# Leonardo Vinci (1690-1730)



## Razumovskymas

Italian opera composer. Some sources say he was a castrato singer too. Vinci is rumoured to have been poisoned by a jealous husband in the wake of an ill-advised affair, a story which is given by several reliable authorities without evident contradictions.

That's about it on wiki.

I only know 2 opera's of him. The first one is the incredibly wonderful "Artaserse" and its Vinci's last work, also considered to be his masterpiece. I bought it after I heard it's aria "Vo solcando un mar crudele" on the radio, sung by the wonderful countertenor Franco Fagioli. When I first heard the complete opera I was completely overblown by it's completely over-the-top late baroque abundance and Italian passion. At that time I was into a lot of Italian opera's of Händel. Compared to Vinci, Händel is quite a laid-back opera composer.
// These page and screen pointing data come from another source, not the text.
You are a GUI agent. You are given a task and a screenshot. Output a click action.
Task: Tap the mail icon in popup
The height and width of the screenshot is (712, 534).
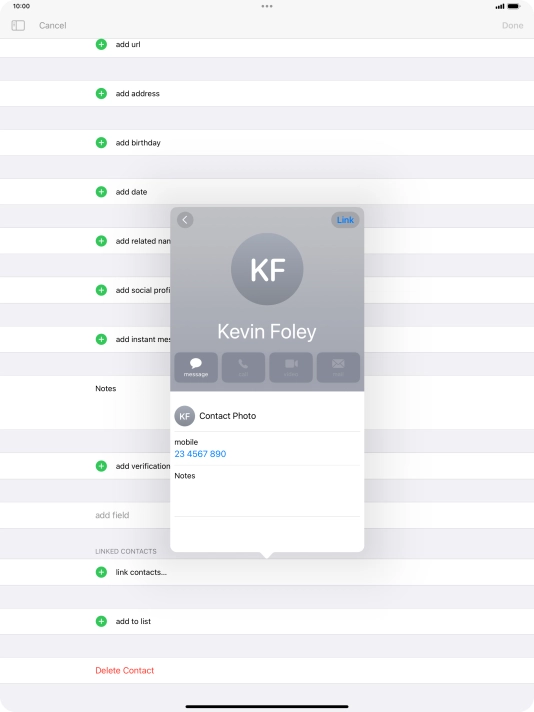click(x=338, y=367)
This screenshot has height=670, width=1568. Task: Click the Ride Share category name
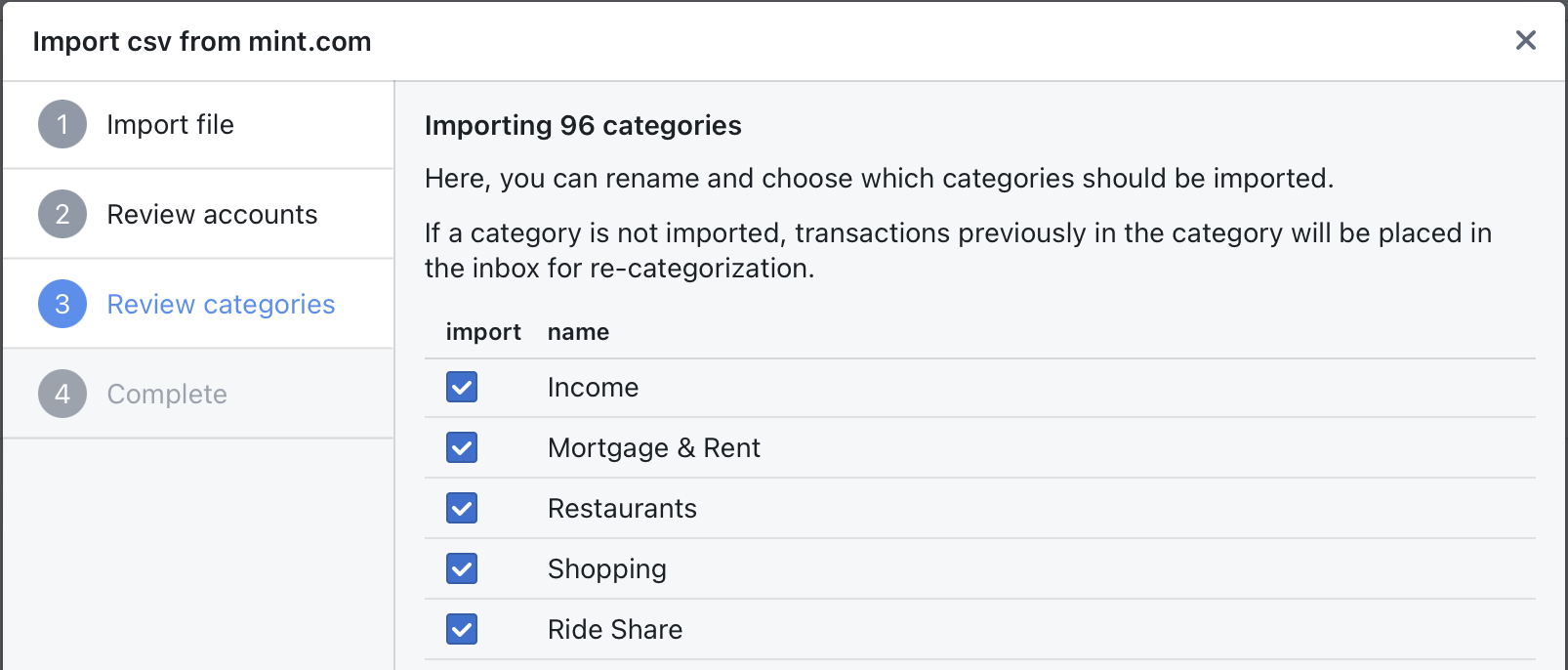pyautogui.click(x=615, y=629)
I think the style of "Artaserse" is somewhat related to the opera Buffe of that time, for me it's a bit related to Pergolesi's "La Serva Padrona". It's a bit simpler than a Händel opera but with more passion, it goes on and on with an incredible tempo and little resting points. I think it also is a bit of a predecessor of Mozarts early operas.

Artaserse is written for 5 castrato's and a tenor, so it's really a piece packed with bravoure-aria's. The recording I have is with Philippe Jaroussky, Max Emanuel Cencic, Daniel Behle, Franco Fagioli, Valer Barna-Sabadus and Yuriy Mynenco. 1 tenor and 5 countertenors with unbelievable clear voices (all respect Mr. Scholl but these 5 for me are out of your league)

The second opera I know is "Catone in Utica" but I never really gave it time because it didn't have the same immediate impact to me as Artaserse.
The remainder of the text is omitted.